International Governance Institute Cameroon (FITCAM)

Following official recognition of IGI as a national organisation in Cameroon, FITCAM is rebranding as IGI Cameroon. FITCAM has been operating in Cameroon since 2007, and has become respected as a leading force for integrity, particularly in the South West Region. Major successful projects have ranged from building anti-corruption capability in universities (e.g. Buea) and SONARA (Cameroonian oil-processing corporation) to exposing corruption in the construction industry. Its standing has been acknowledged over the last few years by the appointment of Stephen Asek to official anti-corruption committees.

FITCAM – Focal Integrity Team Cameroon is IGI’s affiliate, based in Buea. Since its founding in 2007, it has been engaged in a range of anti-corruption activities, such as election monitoring and the internationally-acclaimed University Anti-Corruption Training Project.

Current Projects

FITCAM provides ethics training to Cameroon oil processing corporation (SONARA)

Read the SONARA Training Report

FITCAM report on 2013 Legislative and Municipal Elections

FITCAM helped in the preparations for the recent elections and were accredited observers. Their conclusion was that although the election was demonstrative of the exercise and practice of democracy, there were significant flaws and violations which threw doubt on their credibility and fairness.
Read the report on the Cameroon Election 2013

Exposing corrupt procurement in rural Cameroon

FITCAM are helping with the monitoring of road and construction contracts under the Government of Cameroon public investment budget. In the Rural Council of Tinto, a number of corrupt practices were uncovered relating to lack of application of the law and procedure in the award of contract. The whistle blowing role of FITCAM could assist the villagers from losing up to 59million francs CFA in the maintenance of earth roads and opening of new tracks.
Read the CNLCC Report TINTO

University Anti-Corruption Training Project

The successful University Anti-Corruption Training Project piloted in Buea, is now rolling out to universities in Siantou. The vision is to extend this experience across Cameroon, and spearhead anti-corruption initiatives in other central African countries. Further funding is urgently required to enable this very necessary expansion.

Leaders of FITCAM, working with regional authorities and delegations from CONAC (the national anti-corruption commission), recently assisted in the development of wider anti-corruption strategies for the South West Region. The new strategies involve empowering and encouraging local authorities to provide similar types of programme to those led by FITCAM in the universities.

Governance in Cameroon

Corruption continues to be menacing around the globe. Democracy, human rights, good governance, sustainable development and the alleviation of povertyhave become interwoven.In improving livelihood and reducing poverty therefore, issues of transparency and good governance must assumed prominence.

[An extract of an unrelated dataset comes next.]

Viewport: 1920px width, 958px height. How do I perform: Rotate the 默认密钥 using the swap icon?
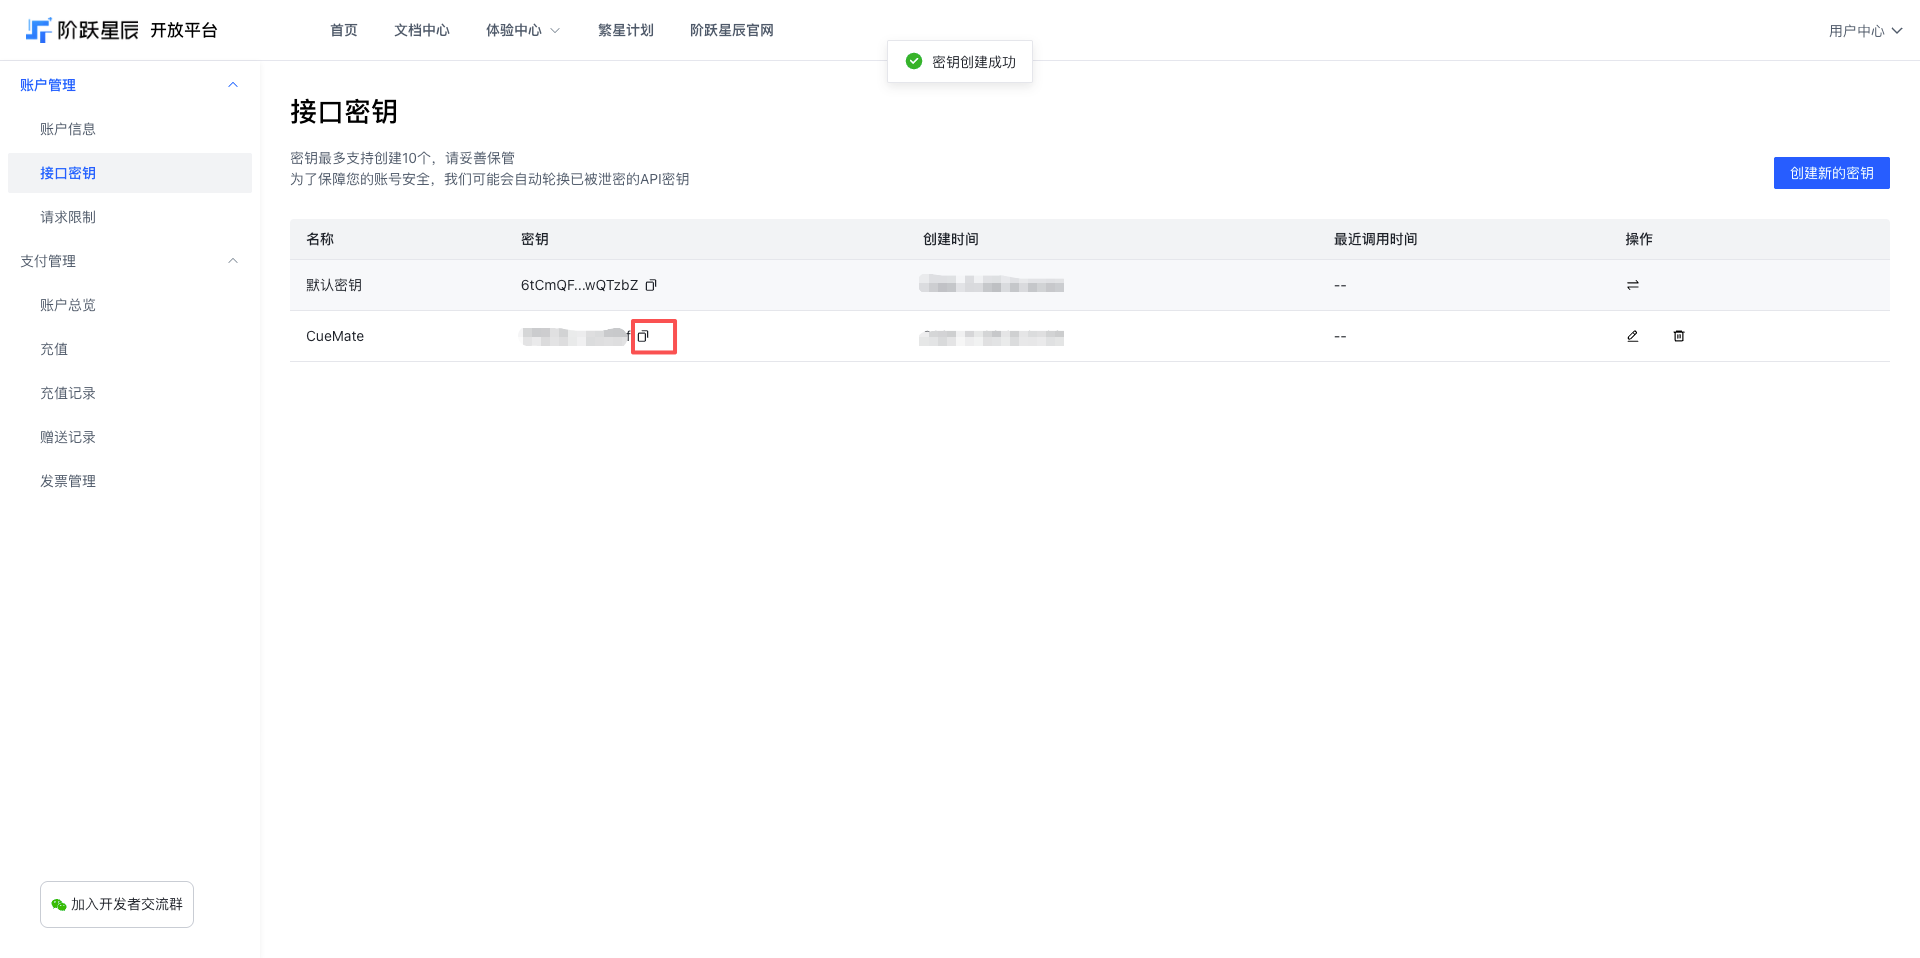point(1633,285)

The political situation in Cameroon has been marked by relative stability over the past decade but in many communities and places, individuals are denied access to their fundamental rights and liberty due to deficiencies in governance, inefficiency in spending and poor service delivery. By diverting scarce resources intended for development, corruption and poor governance has become a major obstacle to poverty reduction and growth.The perverseness and impunity with which corruption is allowed to flourish in the Cameroonian public service, makes a mockery of current institutional changes projected to mount an assault on corruption and poor governance, such as a new anti-corruption commission. Other changes of a broader institutional nature include the introduction of a new criminal procedure code, the establishment of an independent election management body together with the setting up of a special court to try corruption cases.

The central government’s capacity as a facilitator and regulator of social and economic activities to ensure transparent and efficient public finance management, improved business climate and modernization of basic infrastructure necessary for development and improvement of the living environment, lacks visibility and influence in the face of fund misappropriation and corruption by state officials. This weakness in the central government’s capacity to monitor, scrutinize and improve spending and services have fractured formal institutional reforms causing them to encounter significant delays and accomplishment problems, including in implementation, penetration and traction. Corruption jeopardizes the long term initiatives and human development of the poor in the Cameroonian society as it creates effects that are felt more directly by citizens than at the level of local governments. For most people, it is at the local government where they encounter the public sector-from public procurement and housing to business permits and licensing, through to basic services such as education and health.From the point of view of democratic practice, the pervasive nature of corruption in the public service in Cameroon as reflected in its electoral practices and political participation, has had a negative toll on the viability of the nation’s social contract by altering the nature of relationship between government and citizen, a relationship where public officials are not providing what is expected and where citizens no longer trust their authorities. Evidence from the Transparency International’s Global Corruption Barometer 2003 supports this, through its discovery that corruption hits the poor hardest, with direct significant effect on their personal and family life. Improving governance and fighting corruption remain the most critical factors in propelling growth and broad based development in Cameroon to the levels necessary to significantly reduce poverty and strengthen international cooperation.